|Title||The influence of canopy green vegetation fraction on spectral measurements over native tallgrass prairie|
|Publication Type||Journal Article|
|Year of Publication||2002|
|Journal||Remote Sensing of the Environment|
|Keywords||Green vegetation fraction; Field spectroscopy; Tallgrass prairie|
Spectral vegetation indices (SVIs) calculated from remotely sensed data are routinely used to monitor spatial and temporal changes in vegetation biophysical characteristics. The most commonly used SVI, the Normalized Difference Vegetation Index (NDVI), has been criticized because of its sensitivity to atmospheric conditions and substrate reflectivity, as well as its insensitivity to increases in vegetation biomass past particular thresholds. Yet, the use of NDVI remains widespread and is attractive because of the ease with which it is calculated. This article examines the utility of NDVI for monitoring the biophysical characteristic of green vegetation fraction (GVF) in comparison to other SVIs suggested as improvements. Statistical relationships between spectral response, presented in the form of SVIs, and GVF of a native tallgrass prairie canopy are explored. Broadband spectra were gathered from close-range during the 1999 growing season at the Konza Prairie Biological Station (KPBS), located in the Flint Hills region of Kansas, USA. Through simple regression analyses, spectra were related to GVF estimates derived from digital color photographs.

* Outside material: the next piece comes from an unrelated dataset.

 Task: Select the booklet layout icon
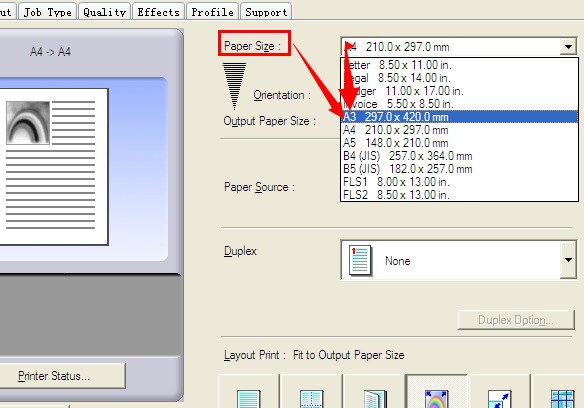[375, 399]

SVIs evaluated are the NDVI, the Soil Adjusted Vegetation Index (SAVI), and the square of scaled NDVI (N*2). Results show that NDVI and N*2 were statistically related to GVF (R2 for NDVI=.77, N*2=.78) throughout the growing season. The least-squares line defining the relationship between N*2 and GVF approximated a 1:1 line. For June sample dates, all three SVIs were significant statistical predictors of GVF (R2 for NDVI=.89, N*2=.91, SAVI=.89). Regression coefficients for late-season sample dates were weaker, yet still significant in statistical terms (R2 for NDVI=.70, N*2=.70). While encouraging, these results suggest that further analyses are required to determine the usefulness of SVIs calculated from broadband devices for estimation of GVF when leaf litter dominates the scene.